[rabbitmq-discuss] Mirror queue recovery questions

Fri Sep 9 18:25:06 BST 2011

On Fri, Sep 09, 2011 at 10:03:45AM -0700, Elias Levy wrote:
> To summarize, if I understand correctly, in the event of a cluster failure,
> if the master of a mirrored queue fails to recover, after some timeout the
> remaining slaves may or may not choose a new master and recover.  Whether
> they do so will depend on whether the underlaying Mnesia tables converge or
> not.  And if they do not converge, you may well have to reset one or more
> nodes, thus discarding any persisted messages in them.  In that case, you
> better choose wisely, and reset the nodes most out of sync with the lost
> master.

I think that summary is consistent with my understanding of mnesia and
the HA code.

> There is also currently no way to tell the cluster a node will not be
> rejoining, and thus avoiding waiting for the timeout, but there is an open
> ticket for this.

Correct.

> BTW, how long is this timeout?  Is it configurable?

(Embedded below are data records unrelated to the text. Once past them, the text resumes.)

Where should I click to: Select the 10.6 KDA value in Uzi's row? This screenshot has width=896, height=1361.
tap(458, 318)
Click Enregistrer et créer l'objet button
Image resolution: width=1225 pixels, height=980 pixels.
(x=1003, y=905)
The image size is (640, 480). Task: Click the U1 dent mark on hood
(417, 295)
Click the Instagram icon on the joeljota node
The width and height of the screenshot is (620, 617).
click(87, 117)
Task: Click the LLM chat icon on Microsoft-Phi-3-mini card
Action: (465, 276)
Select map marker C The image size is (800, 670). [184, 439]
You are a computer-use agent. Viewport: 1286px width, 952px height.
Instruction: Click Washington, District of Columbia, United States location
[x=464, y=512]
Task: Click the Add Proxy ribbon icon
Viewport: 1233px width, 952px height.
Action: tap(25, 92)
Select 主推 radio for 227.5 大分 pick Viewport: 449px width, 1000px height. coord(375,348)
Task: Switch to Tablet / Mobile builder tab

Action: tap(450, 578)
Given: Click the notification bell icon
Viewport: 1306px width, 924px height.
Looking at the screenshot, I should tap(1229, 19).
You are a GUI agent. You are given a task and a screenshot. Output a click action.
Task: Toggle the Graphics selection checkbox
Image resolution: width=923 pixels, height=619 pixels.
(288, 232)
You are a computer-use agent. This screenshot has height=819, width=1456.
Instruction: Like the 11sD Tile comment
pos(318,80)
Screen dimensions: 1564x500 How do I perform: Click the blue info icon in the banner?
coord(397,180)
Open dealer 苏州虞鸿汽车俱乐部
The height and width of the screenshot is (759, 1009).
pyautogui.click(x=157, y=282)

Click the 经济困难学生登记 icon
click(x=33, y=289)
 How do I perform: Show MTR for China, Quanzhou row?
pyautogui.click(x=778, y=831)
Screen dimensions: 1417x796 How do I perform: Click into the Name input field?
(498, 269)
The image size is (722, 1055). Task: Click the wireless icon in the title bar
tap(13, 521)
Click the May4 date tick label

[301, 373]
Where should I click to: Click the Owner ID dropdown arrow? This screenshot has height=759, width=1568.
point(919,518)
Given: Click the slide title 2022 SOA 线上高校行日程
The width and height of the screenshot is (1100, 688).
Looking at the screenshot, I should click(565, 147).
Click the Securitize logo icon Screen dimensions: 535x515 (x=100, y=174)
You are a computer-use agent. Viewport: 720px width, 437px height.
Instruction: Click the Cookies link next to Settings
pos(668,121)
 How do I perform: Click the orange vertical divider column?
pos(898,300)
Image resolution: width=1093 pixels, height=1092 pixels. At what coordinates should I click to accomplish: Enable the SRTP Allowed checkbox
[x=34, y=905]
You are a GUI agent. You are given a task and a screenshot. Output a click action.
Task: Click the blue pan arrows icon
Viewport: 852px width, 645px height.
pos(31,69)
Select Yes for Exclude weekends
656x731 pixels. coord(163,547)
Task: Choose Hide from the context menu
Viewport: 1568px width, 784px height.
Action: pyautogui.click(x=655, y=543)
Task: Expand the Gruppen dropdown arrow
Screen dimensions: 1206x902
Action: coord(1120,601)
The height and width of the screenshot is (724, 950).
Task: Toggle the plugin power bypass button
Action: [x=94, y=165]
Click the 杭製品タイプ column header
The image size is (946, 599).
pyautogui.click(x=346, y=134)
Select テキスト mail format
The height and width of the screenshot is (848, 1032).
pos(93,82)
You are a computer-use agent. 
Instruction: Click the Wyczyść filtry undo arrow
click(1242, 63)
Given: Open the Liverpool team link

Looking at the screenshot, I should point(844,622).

30 seconds, and no. Well, not without recompiling the broker.

> So would it be fair to say that mirrored queues are fault tolerant to node
> loss, but not necessarily to cluster loss?

That's fair. Also, I've recently been reminded that we don't really
claim to support network partitions - this is mainly due to the fact
that mnesia itself doesn't support network partitions really - hence the
issues with the tables needing to converge and resetting a node if it's
not. This is consistent with choosing C and A from the CAP triangle.

Matthew